Sharing?’ Marco and Ted both seem so appalled, I almost want to giggle.

‘I’ve never come across anyone sharing a phone before,’ says Marco flatly. ‘That’s sick.’

‘Me neither.’ Ted shudders. ‘I wouldn’t even share a phone with my girlfriend.’

‘So . . . how did that work out for you?’ says Marco, looking curiously from Sam to me.

‘It had its moments,’ says Sam, raising his eyebrows.

‘There were definitely some moments.’ I nod. ‘But actually, I recommend it.’

‘Me too. Everyone should try it at least once.’ Sam grins at me, and I can’t helping smiling back.

‘O . . . kay.’ Marco sounds as though he’s realized he’s dealing with a pair of nutters. ‘Well, we’ll get to it. Come on, Ted.’

‘How long will you be?’ asks Sam.

Ted wrinkles his face. ‘Could be a while. An hour?’

They disappear out of Sam’s office, and he closes the door. For a minute we just look at each other, and I notice a tiny nick on his cheek. He didn’t have that last night.

Last night. In an instant I’m transported back to the forest.

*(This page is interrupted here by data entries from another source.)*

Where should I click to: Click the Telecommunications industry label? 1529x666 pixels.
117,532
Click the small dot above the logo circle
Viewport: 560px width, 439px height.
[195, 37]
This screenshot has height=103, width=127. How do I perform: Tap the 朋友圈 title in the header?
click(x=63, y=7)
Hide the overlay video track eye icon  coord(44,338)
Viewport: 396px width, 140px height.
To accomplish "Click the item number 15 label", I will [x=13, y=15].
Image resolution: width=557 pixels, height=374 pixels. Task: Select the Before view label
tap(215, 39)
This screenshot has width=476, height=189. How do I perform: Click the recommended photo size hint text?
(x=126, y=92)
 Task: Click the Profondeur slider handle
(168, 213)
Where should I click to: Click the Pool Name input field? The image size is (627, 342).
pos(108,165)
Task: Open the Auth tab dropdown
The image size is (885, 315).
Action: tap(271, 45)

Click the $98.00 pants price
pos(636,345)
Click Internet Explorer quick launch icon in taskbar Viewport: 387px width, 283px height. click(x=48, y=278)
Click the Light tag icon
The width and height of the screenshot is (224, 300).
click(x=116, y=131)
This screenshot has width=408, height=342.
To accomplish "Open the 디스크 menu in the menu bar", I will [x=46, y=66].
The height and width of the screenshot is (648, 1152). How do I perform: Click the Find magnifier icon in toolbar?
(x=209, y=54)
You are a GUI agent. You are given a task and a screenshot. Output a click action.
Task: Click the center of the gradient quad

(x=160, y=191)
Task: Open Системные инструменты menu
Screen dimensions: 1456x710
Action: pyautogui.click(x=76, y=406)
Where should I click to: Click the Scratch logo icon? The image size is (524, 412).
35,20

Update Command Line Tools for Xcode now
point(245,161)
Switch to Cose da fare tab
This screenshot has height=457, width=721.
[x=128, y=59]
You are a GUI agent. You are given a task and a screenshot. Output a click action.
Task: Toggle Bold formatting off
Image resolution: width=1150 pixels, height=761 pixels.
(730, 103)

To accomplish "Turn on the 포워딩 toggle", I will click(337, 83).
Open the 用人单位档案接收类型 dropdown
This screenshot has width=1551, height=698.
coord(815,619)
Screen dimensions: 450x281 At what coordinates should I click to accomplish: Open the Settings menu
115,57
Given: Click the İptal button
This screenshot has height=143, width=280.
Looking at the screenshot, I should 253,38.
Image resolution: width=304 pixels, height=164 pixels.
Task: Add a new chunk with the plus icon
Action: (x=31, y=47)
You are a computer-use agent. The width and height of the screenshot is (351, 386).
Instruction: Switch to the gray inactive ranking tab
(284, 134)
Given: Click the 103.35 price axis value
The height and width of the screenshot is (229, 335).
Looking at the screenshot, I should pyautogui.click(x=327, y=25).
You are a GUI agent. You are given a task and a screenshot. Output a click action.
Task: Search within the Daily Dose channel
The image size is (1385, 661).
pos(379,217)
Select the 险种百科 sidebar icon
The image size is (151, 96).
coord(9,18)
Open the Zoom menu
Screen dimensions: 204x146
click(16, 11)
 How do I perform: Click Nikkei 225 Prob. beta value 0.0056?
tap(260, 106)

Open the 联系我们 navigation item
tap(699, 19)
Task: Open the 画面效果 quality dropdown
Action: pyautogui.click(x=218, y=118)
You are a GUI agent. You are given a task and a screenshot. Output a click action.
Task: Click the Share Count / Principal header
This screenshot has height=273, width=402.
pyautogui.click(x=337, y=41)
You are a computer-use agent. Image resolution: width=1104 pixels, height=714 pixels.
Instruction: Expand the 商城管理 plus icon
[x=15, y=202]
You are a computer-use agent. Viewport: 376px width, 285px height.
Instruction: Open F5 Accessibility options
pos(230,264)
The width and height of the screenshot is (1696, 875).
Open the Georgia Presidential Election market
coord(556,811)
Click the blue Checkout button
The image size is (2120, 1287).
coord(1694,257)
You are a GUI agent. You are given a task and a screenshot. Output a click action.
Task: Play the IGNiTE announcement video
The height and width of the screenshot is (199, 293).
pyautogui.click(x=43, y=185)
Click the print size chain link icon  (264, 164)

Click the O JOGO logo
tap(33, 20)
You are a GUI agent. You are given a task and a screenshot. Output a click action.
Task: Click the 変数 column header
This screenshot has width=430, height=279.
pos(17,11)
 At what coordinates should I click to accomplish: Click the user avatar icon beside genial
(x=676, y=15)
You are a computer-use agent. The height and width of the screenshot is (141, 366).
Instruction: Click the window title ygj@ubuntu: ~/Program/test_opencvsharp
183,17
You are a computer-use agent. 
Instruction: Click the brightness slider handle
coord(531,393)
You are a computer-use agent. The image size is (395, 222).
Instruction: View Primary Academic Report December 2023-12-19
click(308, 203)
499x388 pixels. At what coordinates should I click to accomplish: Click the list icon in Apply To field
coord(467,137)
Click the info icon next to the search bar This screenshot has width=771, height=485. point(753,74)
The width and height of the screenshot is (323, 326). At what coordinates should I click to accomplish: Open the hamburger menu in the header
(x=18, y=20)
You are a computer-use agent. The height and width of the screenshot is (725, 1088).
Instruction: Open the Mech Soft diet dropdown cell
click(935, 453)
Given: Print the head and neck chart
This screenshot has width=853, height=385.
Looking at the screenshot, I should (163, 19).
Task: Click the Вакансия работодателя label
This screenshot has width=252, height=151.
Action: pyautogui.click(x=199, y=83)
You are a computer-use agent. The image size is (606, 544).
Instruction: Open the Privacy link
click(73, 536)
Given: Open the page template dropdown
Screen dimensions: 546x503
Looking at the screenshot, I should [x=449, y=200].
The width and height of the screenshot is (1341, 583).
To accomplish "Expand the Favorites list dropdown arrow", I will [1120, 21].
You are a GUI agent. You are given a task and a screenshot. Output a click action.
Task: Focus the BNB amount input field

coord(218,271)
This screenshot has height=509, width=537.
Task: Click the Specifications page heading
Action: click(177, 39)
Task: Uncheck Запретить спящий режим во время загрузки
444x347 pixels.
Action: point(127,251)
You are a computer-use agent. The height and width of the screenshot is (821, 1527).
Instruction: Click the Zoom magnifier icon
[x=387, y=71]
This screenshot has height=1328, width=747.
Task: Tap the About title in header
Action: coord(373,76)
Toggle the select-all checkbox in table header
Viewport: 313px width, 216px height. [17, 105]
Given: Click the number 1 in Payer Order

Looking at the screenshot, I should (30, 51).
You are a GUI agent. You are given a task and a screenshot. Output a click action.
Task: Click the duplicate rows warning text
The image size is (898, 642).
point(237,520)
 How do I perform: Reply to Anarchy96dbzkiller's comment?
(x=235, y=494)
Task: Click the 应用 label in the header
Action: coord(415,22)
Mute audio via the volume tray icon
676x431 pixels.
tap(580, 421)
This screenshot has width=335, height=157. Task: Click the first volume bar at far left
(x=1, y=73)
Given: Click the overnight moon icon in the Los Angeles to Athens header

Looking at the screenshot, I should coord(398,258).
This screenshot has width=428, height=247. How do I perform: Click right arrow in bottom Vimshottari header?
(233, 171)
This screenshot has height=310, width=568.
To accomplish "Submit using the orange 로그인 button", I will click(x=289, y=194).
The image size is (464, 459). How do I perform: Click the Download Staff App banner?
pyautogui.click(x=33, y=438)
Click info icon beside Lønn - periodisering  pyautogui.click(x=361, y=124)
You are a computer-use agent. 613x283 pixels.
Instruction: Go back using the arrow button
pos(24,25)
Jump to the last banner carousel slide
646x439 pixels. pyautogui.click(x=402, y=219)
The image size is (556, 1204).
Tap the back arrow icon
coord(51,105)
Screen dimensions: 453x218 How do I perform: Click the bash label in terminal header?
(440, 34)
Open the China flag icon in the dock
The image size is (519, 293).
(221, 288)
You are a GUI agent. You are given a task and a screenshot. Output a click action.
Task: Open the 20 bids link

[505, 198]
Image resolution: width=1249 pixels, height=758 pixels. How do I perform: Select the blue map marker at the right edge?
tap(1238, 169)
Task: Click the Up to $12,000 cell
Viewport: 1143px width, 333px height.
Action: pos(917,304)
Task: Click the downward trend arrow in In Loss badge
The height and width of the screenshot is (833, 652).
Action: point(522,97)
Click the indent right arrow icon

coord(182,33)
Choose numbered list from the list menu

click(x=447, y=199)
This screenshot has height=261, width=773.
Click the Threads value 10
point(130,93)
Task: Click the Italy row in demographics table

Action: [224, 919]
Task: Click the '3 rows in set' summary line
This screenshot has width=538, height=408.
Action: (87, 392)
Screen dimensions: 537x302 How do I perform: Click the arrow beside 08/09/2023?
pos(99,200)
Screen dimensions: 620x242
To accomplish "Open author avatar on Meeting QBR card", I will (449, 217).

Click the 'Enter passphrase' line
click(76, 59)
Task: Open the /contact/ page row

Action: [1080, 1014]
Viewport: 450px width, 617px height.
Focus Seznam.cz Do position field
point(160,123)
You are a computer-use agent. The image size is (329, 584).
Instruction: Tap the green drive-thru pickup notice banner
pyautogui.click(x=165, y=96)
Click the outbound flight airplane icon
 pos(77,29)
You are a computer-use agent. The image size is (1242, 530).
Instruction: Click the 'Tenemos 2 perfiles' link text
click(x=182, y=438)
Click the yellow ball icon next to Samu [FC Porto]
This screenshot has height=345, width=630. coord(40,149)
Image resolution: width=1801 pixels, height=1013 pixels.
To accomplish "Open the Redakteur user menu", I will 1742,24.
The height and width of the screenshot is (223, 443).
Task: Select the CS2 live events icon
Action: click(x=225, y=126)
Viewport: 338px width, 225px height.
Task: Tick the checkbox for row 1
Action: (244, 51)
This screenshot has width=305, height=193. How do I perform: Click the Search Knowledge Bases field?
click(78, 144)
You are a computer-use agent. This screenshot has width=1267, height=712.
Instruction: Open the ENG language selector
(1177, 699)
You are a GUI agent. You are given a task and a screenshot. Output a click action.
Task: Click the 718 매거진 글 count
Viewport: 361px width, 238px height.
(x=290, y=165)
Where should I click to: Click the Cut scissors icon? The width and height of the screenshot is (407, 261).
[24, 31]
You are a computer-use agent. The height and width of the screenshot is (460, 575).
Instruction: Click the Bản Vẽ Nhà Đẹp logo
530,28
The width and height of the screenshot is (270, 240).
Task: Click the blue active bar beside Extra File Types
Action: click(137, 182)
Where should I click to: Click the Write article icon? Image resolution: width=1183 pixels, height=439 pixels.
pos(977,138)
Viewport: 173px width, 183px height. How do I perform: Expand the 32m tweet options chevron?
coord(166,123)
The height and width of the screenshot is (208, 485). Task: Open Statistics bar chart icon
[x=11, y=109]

I’m standing in the dark, with the smell of the peaty ground in my nostrils, with woodland sounds in my ears, with his arms wrapped around me, with his mouth—

No. Stop it, Poppy. Don’t go there. Don’t remember, or wonder, or . . .

‘What a day,’ I say at last, groping for some nice bland words.

‘You said it.’ Sam ushers me to the sofa and I sit down awkwardly, feeling like someone who’s having a job interview. ‘So. Now we’re alone . . . How are you doing? What about the other stuff?’

‘Nothing much to report.’ I give a deliberately careless shrug. ‘Oh, except I’m calling my wedding off.’

As I say the words aloud I feel slightly sick. How many times am I going to have to utter those words? How many times am I going to have to explain myself? How am I going to cope over the next few days?

Sam nods, wincing. ‘OK. That’s pretty grim.’

‘Not brilliant.’

‘You speak to him?’

‘Wanda. I went to see her at her house. I said, “Wanda, do you really think I’m inferior or is this just in my mind?”’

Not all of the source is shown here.